Fan reaction and candid shots are go-tos for TV producers when trying to fill a broadcast.
I mean, a baseball game lasts, what, three hours (one-and-a-half if Roy's pitching) and features roughly eight minutes of actual action? That's lots of filler, yo... but now, YOU can be the filler!
"How, ZWR?! Get to it!!!"
Okay, now listen up and stick with me here. Because if anything I've shown a willingness to get experimental from time to time here on the bolg. Full details after the JUMP.
No but seriously- if you have a friend, you donkeys need to get these two shirts, which are in no way affiliated with anything or anyone and totally hilarious in and of themselves.

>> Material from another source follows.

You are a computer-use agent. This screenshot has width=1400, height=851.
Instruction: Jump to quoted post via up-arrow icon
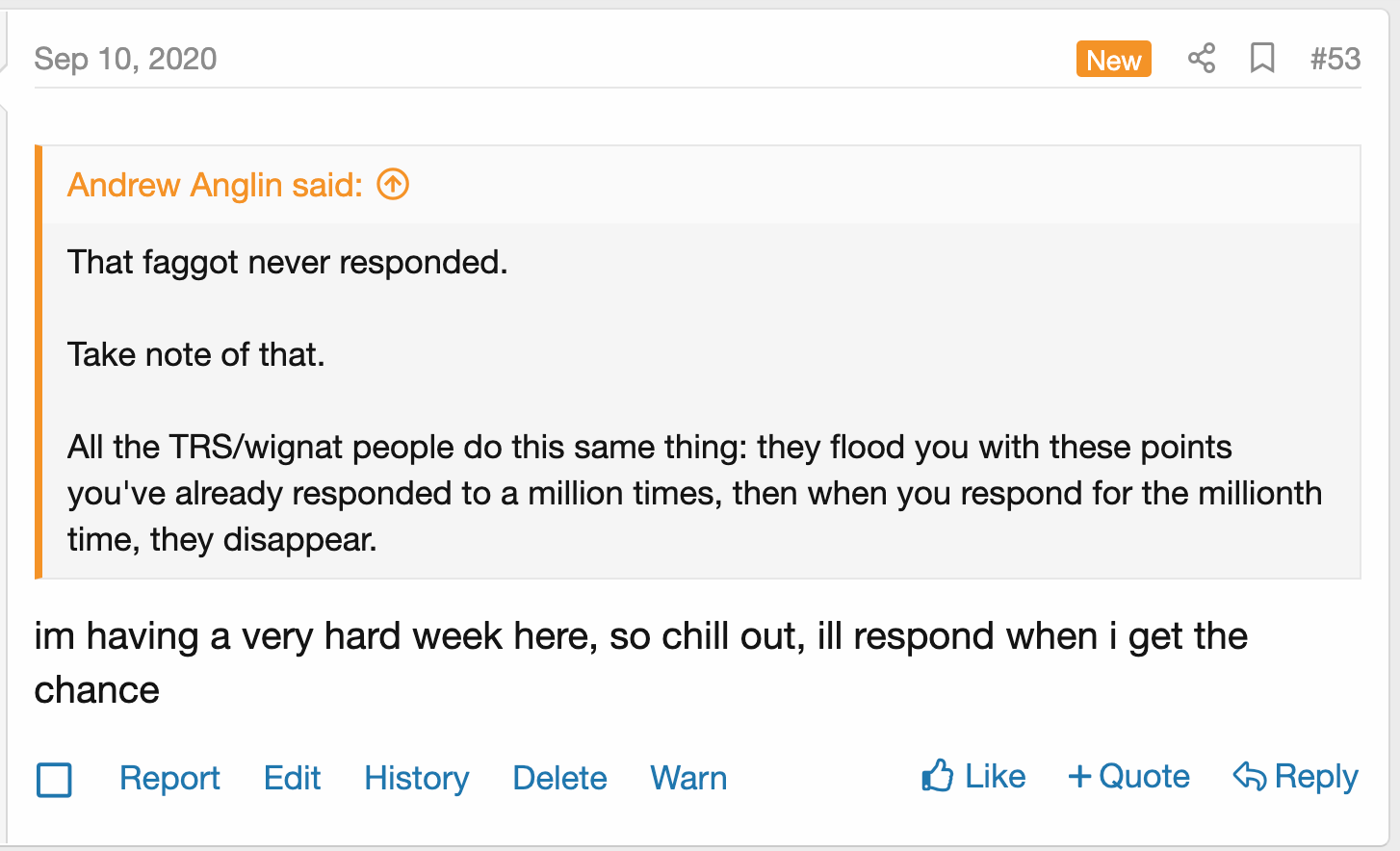(393, 184)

See that? It all comes full circle.
If you're a modern-day rat packer and have two whole friends that like to go to games with you while wearing synchronized clothing, then you do this jammy jam:
It helps if the middle kid is fat, but that's not required. Yeah, I know. But anyway, as you can see-- the options are limitless. I mean, you could conceivably buy out an entire row at CBP and break the entire world's face off with an fashionably coordinated ode to some guy who may or may not play for the Phillies.
So there, set your DVRs. Because you're now guaranteed* a broadcast appearance and a personal mention from Tom McCarthy.